Ok, here’s how it breaks down.
There are a number of types of lights: ambient, point, directional, spotlight. Each of these is represented by a node that lives somewhere in the scene graph. The position and orientation of the light is determined by the basic scene graph operations like setPos(), setHpr(), etc.
Because of a problem with multiple inheritance, for the moment you have to call upcastToPandaNode() to put a light in the scene graph, like this:
spot = Spotlight('spot')
spotNP = render.attachNewNode(spot.upcastToPandaNode())

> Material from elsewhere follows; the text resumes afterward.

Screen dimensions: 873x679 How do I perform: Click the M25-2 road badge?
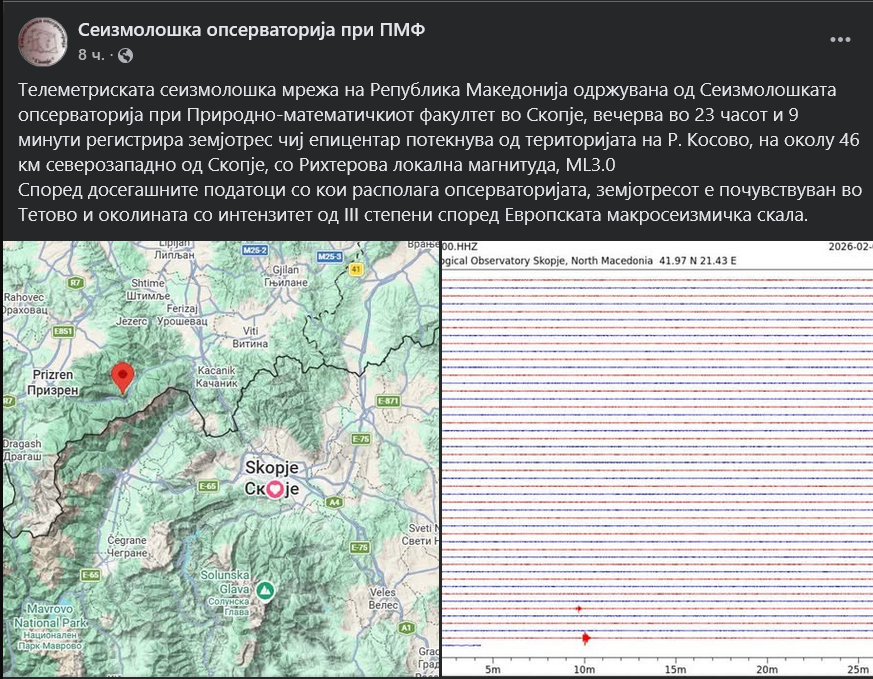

Now that you have a NodePath that references your spotlight, you can put it wherever in the scene graph you want it to be; for instance, parent this to your car to make a headlight, or leave it under render and just position it somewhere:
spotNP.setPos(10, 0, 2)
spotNP.lookAt(myAvatar)
But so far the light doesn’t actually illuminate anything, it’s just there, invisible. In order to turn the light on, you have to first decide what object or objects will be illuminated by the light. To do this, use the nodePath.setLight() method. If you want your light to illuminate the whole world (or rather, whatever it might be pointing at), that really means everything under render, so you call:
render.setLight(spotNP)
To turn the light off again, you can remove the light setting from render:
render.clearLight(spotNP)
Ambient lights work the same way as spotlights, except it doesn’t matter where they are or which way they’re facing (since ambient lights are by definition uniform everywhere in space). To create an ambient light and apply it just to one object:
amb = Ambient('amb')
ambNP = render.attachNewNode(amb.upcastToPandaNode())
myObject.setLight(ambNP)
And to turn it off again:
myObject.clearLight(ambNP)
Note that the default color for an ambient light is (1, 1, 1, 1), which is also the default illumination you get if there are no lights on an object at all. So the above will have no apparent effect. If you want to be able to see the ambient light, you either need to darken the rest of the world (for instance, by applying a darker ambient light to render), or color the light red or something, like this:
amb.setColor(VBase4(1, 0, 0, 1))
Ironically, using lights can only make things darker than not having lights at all (since if you have no lights, it is as if you had everything fully illuminated, but as soon as you have at least one light, that light determines the brightness level).
If your only purpose is highlighting an object, consider using something like object.setColorScale(1, 0, 0, 1) (and object.clearColorScale()) instead. This is a simpler way to quickly change the color of an object. Again, it can only make things darker, since the default is for things to be as bright as they can be.